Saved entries
◇ ◇ ◇

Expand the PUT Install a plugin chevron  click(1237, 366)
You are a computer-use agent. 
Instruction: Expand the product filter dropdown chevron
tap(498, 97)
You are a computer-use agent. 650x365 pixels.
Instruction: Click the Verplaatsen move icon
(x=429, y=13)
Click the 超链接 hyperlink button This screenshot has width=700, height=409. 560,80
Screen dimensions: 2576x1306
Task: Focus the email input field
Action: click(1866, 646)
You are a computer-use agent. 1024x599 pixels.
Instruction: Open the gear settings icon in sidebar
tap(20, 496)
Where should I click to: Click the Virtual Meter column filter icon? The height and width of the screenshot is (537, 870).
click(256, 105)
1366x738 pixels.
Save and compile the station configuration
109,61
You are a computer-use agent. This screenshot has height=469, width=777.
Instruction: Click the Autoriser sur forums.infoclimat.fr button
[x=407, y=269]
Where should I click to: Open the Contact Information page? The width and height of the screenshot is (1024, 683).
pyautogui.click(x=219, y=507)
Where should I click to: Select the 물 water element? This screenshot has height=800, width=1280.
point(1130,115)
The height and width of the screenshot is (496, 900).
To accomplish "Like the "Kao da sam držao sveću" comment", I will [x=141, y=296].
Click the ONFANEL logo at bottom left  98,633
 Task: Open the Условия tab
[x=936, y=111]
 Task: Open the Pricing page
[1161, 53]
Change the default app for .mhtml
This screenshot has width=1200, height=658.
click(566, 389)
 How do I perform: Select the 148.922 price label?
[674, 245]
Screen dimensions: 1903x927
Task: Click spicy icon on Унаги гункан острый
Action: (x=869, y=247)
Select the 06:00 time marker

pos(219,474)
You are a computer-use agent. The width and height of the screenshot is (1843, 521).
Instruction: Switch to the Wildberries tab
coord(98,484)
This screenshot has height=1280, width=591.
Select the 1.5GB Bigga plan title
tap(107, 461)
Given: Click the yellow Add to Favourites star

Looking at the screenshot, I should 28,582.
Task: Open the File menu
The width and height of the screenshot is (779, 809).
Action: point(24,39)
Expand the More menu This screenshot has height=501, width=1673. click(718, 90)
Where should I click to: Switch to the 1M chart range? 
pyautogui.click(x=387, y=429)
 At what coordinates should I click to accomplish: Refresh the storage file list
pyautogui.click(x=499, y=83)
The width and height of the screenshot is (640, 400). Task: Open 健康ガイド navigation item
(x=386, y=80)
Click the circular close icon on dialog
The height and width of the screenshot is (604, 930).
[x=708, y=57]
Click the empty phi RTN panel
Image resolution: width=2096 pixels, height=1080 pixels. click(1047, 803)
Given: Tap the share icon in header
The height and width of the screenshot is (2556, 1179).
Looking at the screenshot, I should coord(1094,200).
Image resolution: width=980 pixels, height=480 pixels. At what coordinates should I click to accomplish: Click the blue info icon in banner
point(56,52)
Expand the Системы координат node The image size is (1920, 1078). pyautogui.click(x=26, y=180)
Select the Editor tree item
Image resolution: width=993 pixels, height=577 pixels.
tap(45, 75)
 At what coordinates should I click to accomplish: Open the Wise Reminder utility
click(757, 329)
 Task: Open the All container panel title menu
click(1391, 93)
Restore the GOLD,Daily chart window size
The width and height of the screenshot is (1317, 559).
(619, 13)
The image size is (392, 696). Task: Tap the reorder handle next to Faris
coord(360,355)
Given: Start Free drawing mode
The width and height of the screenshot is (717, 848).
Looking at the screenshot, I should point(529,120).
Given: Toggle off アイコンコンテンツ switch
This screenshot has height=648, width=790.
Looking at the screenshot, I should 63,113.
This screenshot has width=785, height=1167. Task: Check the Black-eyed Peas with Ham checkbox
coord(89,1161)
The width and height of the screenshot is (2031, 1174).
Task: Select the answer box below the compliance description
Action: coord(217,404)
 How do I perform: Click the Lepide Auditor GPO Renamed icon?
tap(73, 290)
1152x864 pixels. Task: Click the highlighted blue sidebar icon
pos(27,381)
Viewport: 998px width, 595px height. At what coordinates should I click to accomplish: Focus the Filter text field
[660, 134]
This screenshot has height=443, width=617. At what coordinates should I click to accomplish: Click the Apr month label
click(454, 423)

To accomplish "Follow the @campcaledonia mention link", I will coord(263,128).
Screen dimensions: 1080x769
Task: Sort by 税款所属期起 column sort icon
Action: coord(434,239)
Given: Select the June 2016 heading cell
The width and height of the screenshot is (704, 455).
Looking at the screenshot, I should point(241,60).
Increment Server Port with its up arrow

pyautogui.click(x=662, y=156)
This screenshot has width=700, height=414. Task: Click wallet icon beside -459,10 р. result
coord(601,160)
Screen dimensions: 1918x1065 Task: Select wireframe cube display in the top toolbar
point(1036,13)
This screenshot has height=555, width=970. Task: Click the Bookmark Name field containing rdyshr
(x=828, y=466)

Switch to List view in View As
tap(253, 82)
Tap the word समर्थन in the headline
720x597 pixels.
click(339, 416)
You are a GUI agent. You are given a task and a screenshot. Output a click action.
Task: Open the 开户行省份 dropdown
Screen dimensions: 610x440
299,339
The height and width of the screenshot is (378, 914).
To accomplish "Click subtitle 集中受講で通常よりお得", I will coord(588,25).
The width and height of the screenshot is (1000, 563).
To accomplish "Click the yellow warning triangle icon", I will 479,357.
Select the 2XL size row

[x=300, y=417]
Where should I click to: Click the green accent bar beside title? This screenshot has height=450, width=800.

◇ ◇ ◇

▶ **What is expected**
Give the entries again, every one of them exactly.

▶ **Solution to this exercise**
Expand the PUT Install a plugin chevron  click(1237, 366)
You are a computer-use agent. 
Instruction: Expand the product filter dropdown chevron
tap(498, 97)
You are a computer-use agent. 650x365 pixels.
Instruction: Click the Verplaatsen move icon
(x=429, y=13)
Click the 超链接 hyperlink button This screenshot has width=700, height=409. 560,80
Screen dimensions: 2576x1306
Task: Focus the email input field
Action: click(1866, 646)
You are a computer-use agent. 1024x599 pixels.
Instruction: Open the gear settings icon in sidebar
tap(20, 496)
Where should I click to: Click the Virtual Meter column filter icon? The height and width of the screenshot is (537, 870).
click(256, 105)
1366x738 pixels.
Save and compile the station configuration
109,61
You are a computer-use agent. This screenshot has height=469, width=777.
Instruction: Click the Autoriser sur forums.infoclimat.fr button
[x=407, y=269]
Where should I click to: Open the Contact Information page? The width and height of the screenshot is (1024, 683).
pyautogui.click(x=219, y=507)
Where should I click to: Select the 물 water element? This screenshot has height=800, width=1280.
point(1130,115)
The height and width of the screenshot is (496, 900).
To accomplish "Like the "Kao da sam držao sveću" comment", I will [x=141, y=296].
Click the ONFANEL logo at bottom left  98,633
 Task: Open the Условия tab
[x=936, y=111]
 Task: Open the Pricing page
[1161, 53]
Change the default app for .mhtml
This screenshot has width=1200, height=658.
click(566, 389)
 How do I perform: Select the 148.922 price label?
[674, 245]
Screen dimensions: 1903x927
Task: Click spicy icon on Унаги гункан острый
Action: (x=869, y=247)
Select the 06:00 time marker

pos(219,474)
You are a computer-use agent. The width and height of the screenshot is (1843, 521).
Instruction: Switch to the Wildberries tab
coord(98,484)
This screenshot has height=1280, width=591.
Select the 1.5GB Bigga plan title
tap(107, 461)
Given: Click the yellow Add to Favourites star

Looking at the screenshot, I should 28,582.
Task: Open the File menu
The width and height of the screenshot is (779, 809).
Action: point(24,39)
Expand the More menu This screenshot has height=501, width=1673. click(718, 90)
Where should I click to: Switch to the 1M chart range? 
pyautogui.click(x=387, y=429)
 At what coordinates should I click to accomplish: Refresh the storage file list
pyautogui.click(x=499, y=83)
The width and height of the screenshot is (640, 400). Task: Open 健康ガイド navigation item
(x=386, y=80)
Click the circular close icon on dialog
The height and width of the screenshot is (604, 930).
[x=708, y=57]
Click the empty phi RTN panel
Image resolution: width=2096 pixels, height=1080 pixels. click(1047, 803)
Given: Tap the share icon in header
The height and width of the screenshot is (2556, 1179).
Looking at the screenshot, I should coord(1094,200).
Image resolution: width=980 pixels, height=480 pixels. At what coordinates should I click to accomplish: Click the blue info icon in banner
point(56,52)
Expand the Системы координат node The image size is (1920, 1078). pyautogui.click(x=26, y=180)
Select the Editor tree item
Image resolution: width=993 pixels, height=577 pixels.
tap(45, 75)
 At what coordinates should I click to accomplish: Open the Wise Reminder utility
click(757, 329)
 Task: Open the All container panel title menu
click(1391, 93)
Restore the GOLD,Daily chart window size
The width and height of the screenshot is (1317, 559).
(619, 13)
The image size is (392, 696). Task: Tap the reorder handle next to Faris
coord(360,355)
Given: Start Free drawing mode
The width and height of the screenshot is (717, 848).
Looking at the screenshot, I should point(529,120).
Given: Toggle off アイコンコンテンツ switch
This screenshot has height=648, width=790.
Looking at the screenshot, I should 63,113.
This screenshot has width=785, height=1167. Task: Check the Black-eyed Peas with Ham checkbox
coord(89,1161)
The width and height of the screenshot is (2031, 1174).
Task: Select the answer box below the compliance description
Action: coord(217,404)
 How do I perform: Click the Lepide Auditor GPO Renamed icon?
tap(73, 290)
1152x864 pixels. Task: Click the highlighted blue sidebar icon
pos(27,381)
Viewport: 998px width, 595px height. At what coordinates should I click to accomplish: Focus the Filter text field
[660, 134]
This screenshot has height=443, width=617. At what coordinates should I click to accomplish: Click the Apr month label
click(454, 423)

To accomplish "Follow the @campcaledonia mention link", I will coord(263,128).
Screen dimensions: 1080x769
Task: Sort by 税款所属期起 column sort icon
Action: coord(434,239)
Given: Select the June 2016 heading cell
The width and height of the screenshot is (704, 455).
Looking at the screenshot, I should point(241,60).
Increment Server Port with its up arrow

pyautogui.click(x=662, y=156)
This screenshot has width=700, height=414. Task: Click wallet icon beside -459,10 р. result
coord(601,160)
Screen dimensions: 1918x1065 Task: Select wireframe cube display in the top toolbar
point(1036,13)
This screenshot has height=555, width=970. Task: Click the Bookmark Name field containing rdyshr
(x=828, y=466)

Switch to List view in View As
tap(253, 82)
Tap the word समर्थन in the headline
720x597 pixels.
click(339, 416)
You are a GUI agent. You are given a task and a screenshot. Output a click action.
Task: Open the 开户行省份 dropdown
Screen dimensions: 610x440
299,339
The height and width of the screenshot is (378, 914).
To accomplish "Click subtitle 集中受講で通常よりお得", I will coord(588,25).
The width and height of the screenshot is (1000, 563).
To accomplish "Click the yellow warning triangle icon", I will 479,357.
Select the 2XL size row

[x=300, y=417]
Where should I click to: Click the green accent bar beside title? This screenshot has height=450, width=800.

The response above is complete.